Classroom lesson · Food · 🇧🇴 Bolivia

Salteñas

Bolivia's beloved juicy pastry — a national breakfast treat

A row of golden-brown braided salteñas pastries on a market stall

Photo · Wikimedia Commons

What is it?

Salteñas are Bolivia's most beloved pastry. They are hand-sized parcels of dough filled with a rich, juicy stew of meat, vegetables, olives and hard-boiled egg. The dough is sealed with a beautiful braided ridge along the top, and then baked until golden. Eating one without spilling the delicious juice inside is considered a true skill!

Tell me more

Salteñas are typically eaten in the morning, as a breakfast or mid-morning snack. Bolivians are very proud of their salteñas — every family, restaurant and market stall has its own secret recipe. Some are slightly sweet, some are spicy, and the filling can include chicken, beef, or vegetables. The debate over whose salteña is best never ends.

The name 'salteña' comes from the city of Salta in Argentina — according to tradition, a woman from Salta brought her pastry recipe to Bolivia long ago and the Bolivians adapted it so thoroughly that it became their own.
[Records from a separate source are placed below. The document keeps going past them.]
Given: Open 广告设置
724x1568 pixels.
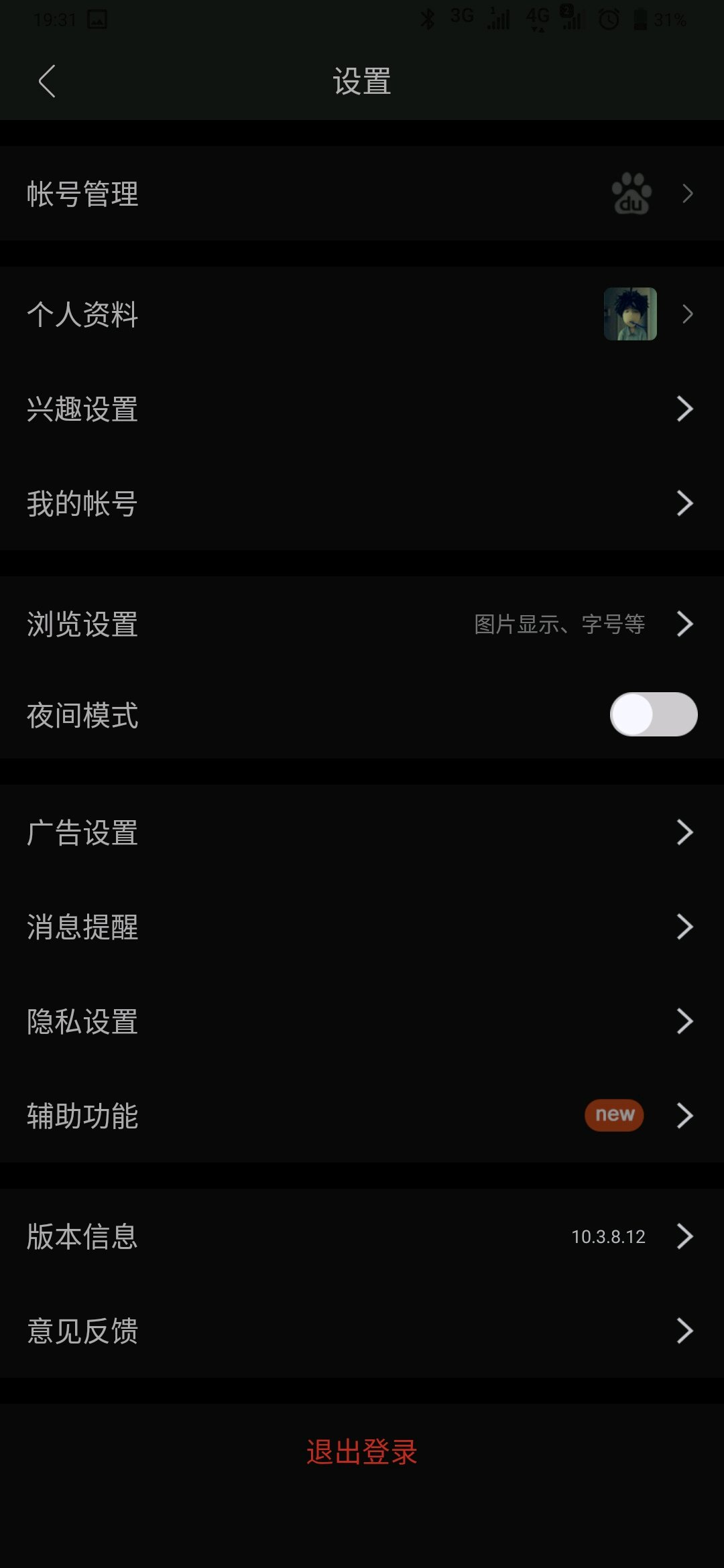Looking at the screenshot, I should click(x=362, y=832).
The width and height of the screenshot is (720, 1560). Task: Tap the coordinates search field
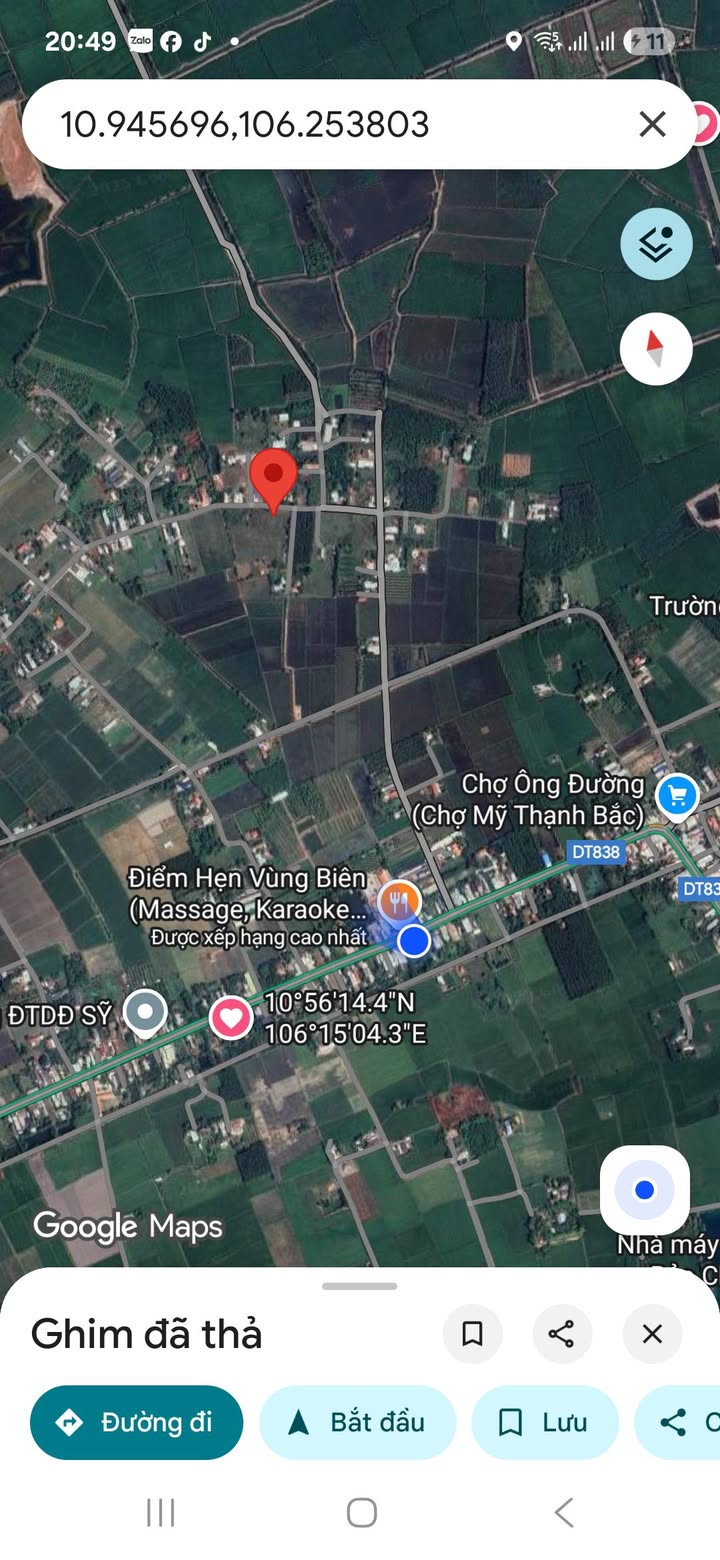330,125
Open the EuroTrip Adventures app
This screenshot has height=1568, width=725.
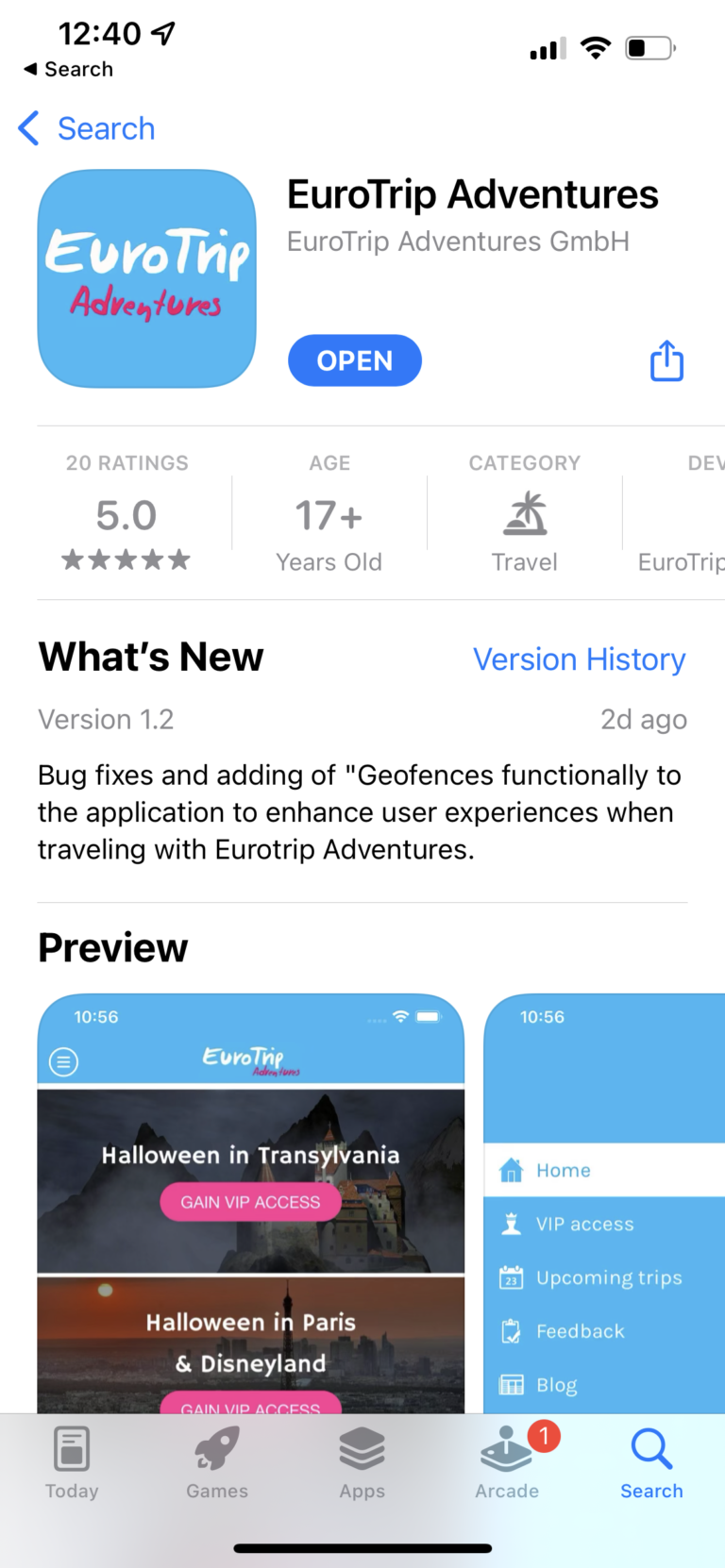pyautogui.click(x=354, y=360)
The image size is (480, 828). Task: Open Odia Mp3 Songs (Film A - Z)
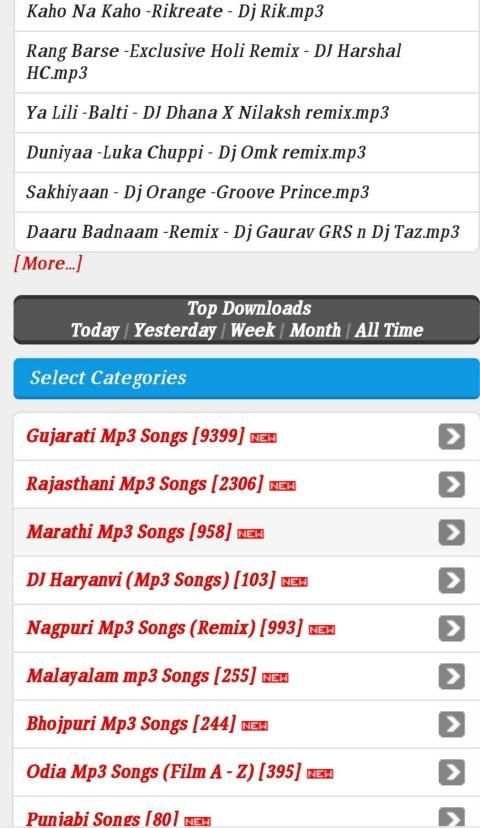247,773
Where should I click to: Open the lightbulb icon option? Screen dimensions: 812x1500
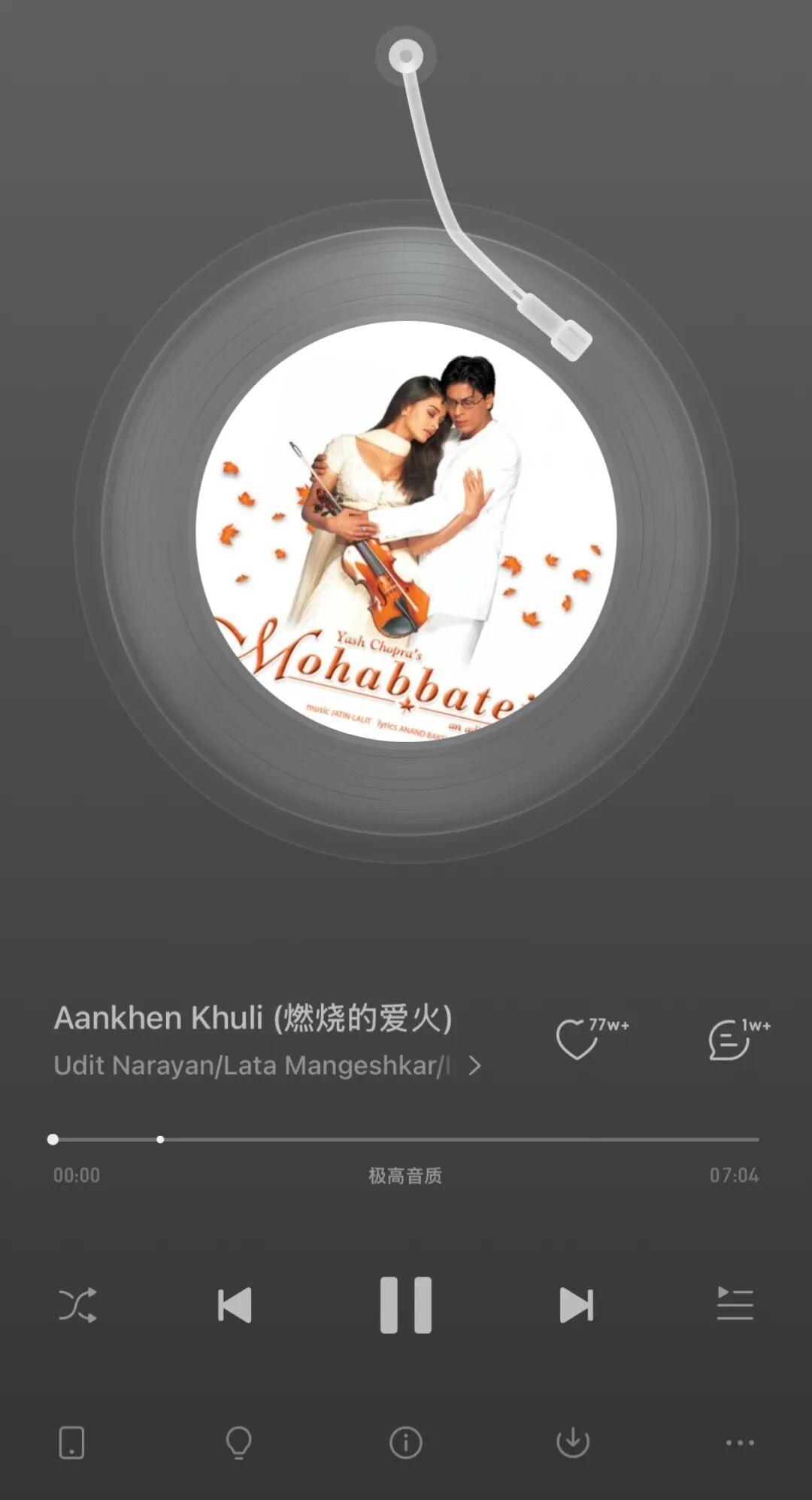click(x=238, y=1442)
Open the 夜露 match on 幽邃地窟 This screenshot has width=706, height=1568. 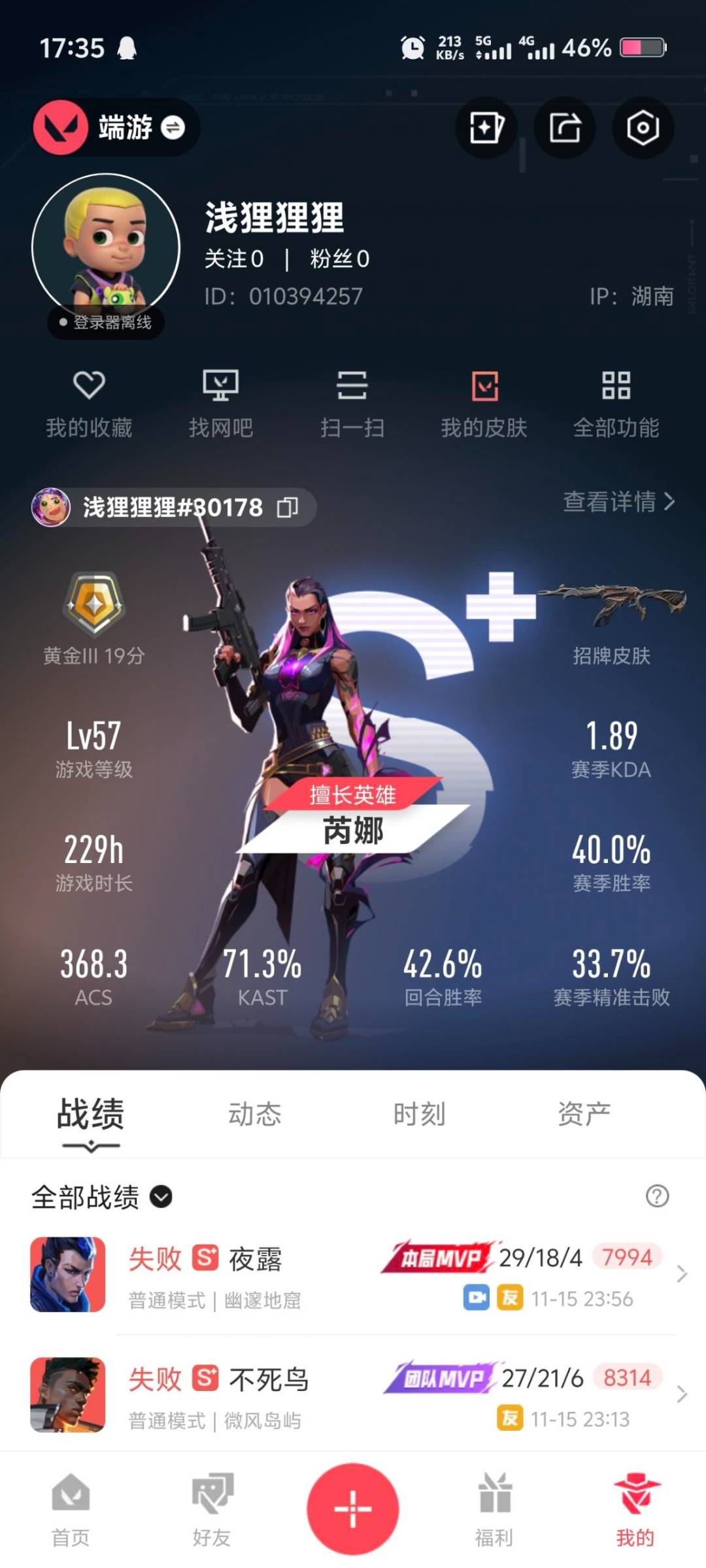pyautogui.click(x=353, y=1274)
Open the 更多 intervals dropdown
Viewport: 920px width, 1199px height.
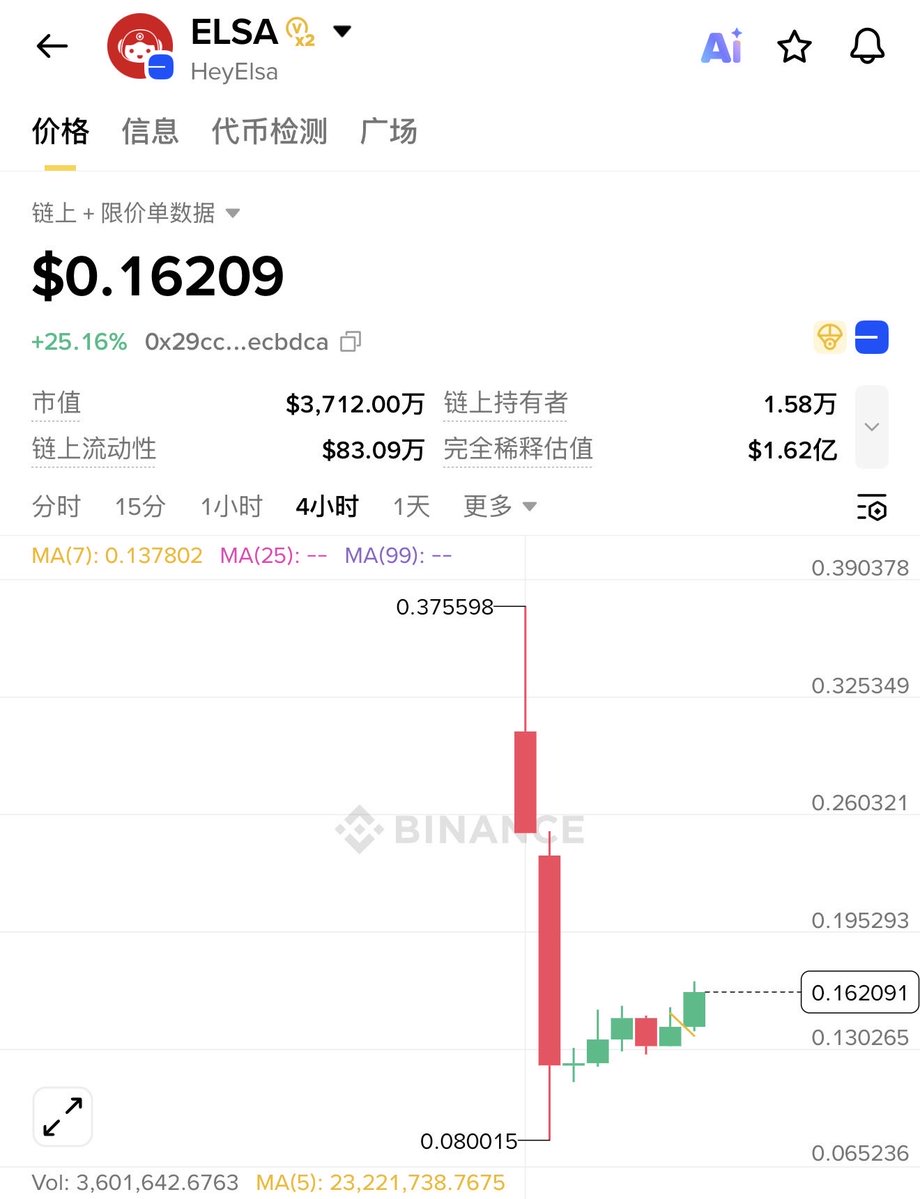(499, 506)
Today, Bolivia's version is quite different from any Argentine pastry.

The juice inside a salteña is the trickiest part. The filling is put in as a thick stew, but while baking it turns liquid. Bite into one wrong and the juice will run down your arm! Experienced salteña-eaters tilt the pastry, bite a small hole at the top, sip the juice first, and then eat the rest. Watching a Bolivian eat a salteña gracefully is very impressive.

Every Bolivian city claims to make the best salteñas in the country. People in Cochabamba are especially confident about their version. Trying salteñas at a local market is considered one of the best ways to experience Bolivian food culture.

In the classroom

Walk your class through this in 15 minutes.

Talk together

Discussion prompts

  1. 01Salteñas are eaten in the morning, which feels unusual if you are used to pastries as snacks. What morning foods do people eat in different countries that might seem unusual to others?
  2. 02The salteña came from Argentina but became so Bolivian that people think of it as their own. Can you think of other foods that moved from one country and became part of another country's identity?
  3. 03If you invented a pastry, what would you put inside it? How would you seal it to keep the filling in?
Try this

Classroom activity

Design a salteña filling! List five ingredients you would put inside your own pastry. Draw a cross-section of your pastry showing the dough, the filling, and the braided top. Write a one-sentence description of what makes yours special — imagine you are advertising it at a market stall.